** START EXCERPT **

Attacks/Breaches
11/1/2011
02:10 PM
50%
50%

Nitro Malware Targeted Chemical Companies

Symantec finds Trojan launched industrial espionage attacks against chemical compound and advanced material manufacturers.

Multiple Fortune 100 companies have recently been targeted by malware as part of a campaign designed to steal proprietary information. In particular, at least 50 different waves of attacks were launched against businesses involved in the research, development, and manufacture of both chemical compounds and advanced materials.

That revelation comes from a study, "The Nitro Attacks: Stealing Secrets from the Chemical Industry," released Monday by Symantec. According to the study's authors, Eric Chien, technical director of Symantec Security Response, and Symantec threat intelligence officer Gavin O'Gorman, the attack campaign against the chemical industry--which led to their codenaming it "Nitro"--ran from July to mid-September 2011.

** END EXCERPT **

> _WRITTEN EXERCISE 1_
According to the article on the Nitro attacks, when did the campaign against the chemical industry run?

** START EXTRACTED INFORMATION **

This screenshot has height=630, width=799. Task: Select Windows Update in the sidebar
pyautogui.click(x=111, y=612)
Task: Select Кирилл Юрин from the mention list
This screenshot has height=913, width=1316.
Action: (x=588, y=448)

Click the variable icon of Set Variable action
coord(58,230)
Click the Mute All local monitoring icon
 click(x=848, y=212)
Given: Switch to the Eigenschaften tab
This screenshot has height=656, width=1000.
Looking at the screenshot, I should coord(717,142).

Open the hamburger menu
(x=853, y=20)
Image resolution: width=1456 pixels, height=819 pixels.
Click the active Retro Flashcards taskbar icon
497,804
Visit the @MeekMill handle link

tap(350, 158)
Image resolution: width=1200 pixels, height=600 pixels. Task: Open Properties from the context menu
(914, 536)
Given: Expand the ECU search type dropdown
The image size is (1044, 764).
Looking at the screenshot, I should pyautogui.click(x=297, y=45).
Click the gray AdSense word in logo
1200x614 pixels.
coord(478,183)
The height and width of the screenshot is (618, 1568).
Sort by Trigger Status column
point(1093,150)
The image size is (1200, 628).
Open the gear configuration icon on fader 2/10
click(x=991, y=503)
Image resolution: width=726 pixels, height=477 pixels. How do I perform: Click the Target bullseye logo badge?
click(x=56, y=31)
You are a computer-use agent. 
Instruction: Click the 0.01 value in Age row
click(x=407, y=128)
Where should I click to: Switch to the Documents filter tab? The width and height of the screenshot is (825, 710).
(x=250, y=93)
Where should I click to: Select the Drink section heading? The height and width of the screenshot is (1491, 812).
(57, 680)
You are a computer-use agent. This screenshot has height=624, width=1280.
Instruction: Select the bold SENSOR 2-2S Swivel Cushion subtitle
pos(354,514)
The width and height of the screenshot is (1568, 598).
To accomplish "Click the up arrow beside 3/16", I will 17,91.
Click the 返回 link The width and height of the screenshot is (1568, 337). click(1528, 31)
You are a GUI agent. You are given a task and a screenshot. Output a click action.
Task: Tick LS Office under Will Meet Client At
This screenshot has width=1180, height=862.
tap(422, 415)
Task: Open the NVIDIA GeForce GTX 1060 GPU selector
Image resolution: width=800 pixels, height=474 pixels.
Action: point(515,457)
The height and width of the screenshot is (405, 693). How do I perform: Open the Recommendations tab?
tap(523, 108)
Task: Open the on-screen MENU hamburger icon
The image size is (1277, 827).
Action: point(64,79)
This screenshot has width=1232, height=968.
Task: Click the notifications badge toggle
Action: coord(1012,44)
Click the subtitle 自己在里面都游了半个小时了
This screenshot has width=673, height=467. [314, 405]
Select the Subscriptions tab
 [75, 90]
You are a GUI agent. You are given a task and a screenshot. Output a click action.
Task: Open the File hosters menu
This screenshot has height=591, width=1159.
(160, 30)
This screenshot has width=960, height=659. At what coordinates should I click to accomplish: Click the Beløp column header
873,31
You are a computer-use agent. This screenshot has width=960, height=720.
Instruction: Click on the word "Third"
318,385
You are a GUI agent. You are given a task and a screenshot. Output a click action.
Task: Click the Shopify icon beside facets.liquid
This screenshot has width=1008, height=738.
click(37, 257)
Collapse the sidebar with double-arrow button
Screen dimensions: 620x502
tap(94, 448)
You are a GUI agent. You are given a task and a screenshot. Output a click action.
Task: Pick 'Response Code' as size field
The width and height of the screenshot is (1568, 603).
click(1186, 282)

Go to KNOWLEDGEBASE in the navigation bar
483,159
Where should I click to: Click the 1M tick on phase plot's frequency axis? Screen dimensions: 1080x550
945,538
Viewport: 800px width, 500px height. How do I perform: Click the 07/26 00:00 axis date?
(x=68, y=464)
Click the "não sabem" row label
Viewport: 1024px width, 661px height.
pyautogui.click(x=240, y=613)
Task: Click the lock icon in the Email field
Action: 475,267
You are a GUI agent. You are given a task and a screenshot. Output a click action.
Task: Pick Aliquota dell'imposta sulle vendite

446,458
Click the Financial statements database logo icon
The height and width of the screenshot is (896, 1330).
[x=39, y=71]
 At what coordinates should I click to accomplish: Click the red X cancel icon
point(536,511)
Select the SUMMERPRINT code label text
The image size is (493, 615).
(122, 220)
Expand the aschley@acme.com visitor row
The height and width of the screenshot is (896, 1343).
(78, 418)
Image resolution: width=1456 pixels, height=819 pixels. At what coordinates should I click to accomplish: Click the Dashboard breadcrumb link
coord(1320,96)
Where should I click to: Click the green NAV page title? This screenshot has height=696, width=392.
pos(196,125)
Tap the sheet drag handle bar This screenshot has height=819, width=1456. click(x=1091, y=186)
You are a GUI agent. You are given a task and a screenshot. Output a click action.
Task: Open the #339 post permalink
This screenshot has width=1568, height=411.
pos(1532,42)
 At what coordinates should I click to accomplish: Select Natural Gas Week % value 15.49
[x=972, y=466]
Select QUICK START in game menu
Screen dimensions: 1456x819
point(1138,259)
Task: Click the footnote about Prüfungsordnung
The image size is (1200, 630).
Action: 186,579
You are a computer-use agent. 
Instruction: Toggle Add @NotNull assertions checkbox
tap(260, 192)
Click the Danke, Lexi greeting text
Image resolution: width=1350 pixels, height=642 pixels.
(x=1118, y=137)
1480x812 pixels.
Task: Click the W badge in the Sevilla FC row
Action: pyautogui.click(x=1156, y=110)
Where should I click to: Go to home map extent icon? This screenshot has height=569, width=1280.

** END EXTRACTED INFORMATION **

> _WRITTEN EXERCISE 2_
Reproduce the lines of the records from the one containing "has width=960, height=720." through the one containing "Tap the sheet", inclusive.

> _EXERCISE OUTPUT 1_
From July to mid-September 2011.

> _EXERCISE OUTPUT 2_
You are a computer-use agent. This screenshot has width=960, height=720.
Instruction: Click on the word "Third"
318,385
You are a GUI agent. You are given a task and a screenshot. Output a click action.
Task: Click the Shopify icon beside facets.liquid
This screenshot has width=1008, height=738.
click(37, 257)
Collapse the sidebar with double-arrow button
Screen dimensions: 620x502
tap(94, 448)
You are a GUI agent. You are given a task and a screenshot. Output a click action.
Task: Pick 'Response Code' as size field
The width and height of the screenshot is (1568, 603).
click(1186, 282)

Go to KNOWLEDGEBASE in the navigation bar
483,159
Where should I click to: Click the 1M tick on phase plot's frequency axis? Screen dimensions: 1080x550
945,538
Viewport: 800px width, 500px height. How do I perform: Click the 07/26 00:00 axis date?
(x=68, y=464)
Click the "não sabem" row label
Viewport: 1024px width, 661px height.
pyautogui.click(x=240, y=613)
Task: Click the lock icon in the Email field
Action: 475,267
You are a GUI agent. You are given a task and a screenshot. Output a click action.
Task: Pick Aliquota dell'imposta sulle vendite

446,458
Click the Financial statements database logo icon
The height and width of the screenshot is (896, 1330).
[x=39, y=71]
 At what coordinates should I click to accomplish: Click the red X cancel icon
point(536,511)
Select the SUMMERPRINT code label text
The image size is (493, 615).
(122, 220)
Expand the aschley@acme.com visitor row
The height and width of the screenshot is (896, 1343).
(78, 418)
Image resolution: width=1456 pixels, height=819 pixels. At what coordinates should I click to accomplish: Click the Dashboard breadcrumb link
coord(1320,96)
Where should I click to: Click the green NAV page title? This screenshot has height=696, width=392.
pos(196,125)
Tap the sheet drag handle bar This screenshot has height=819, width=1456. click(x=1091, y=186)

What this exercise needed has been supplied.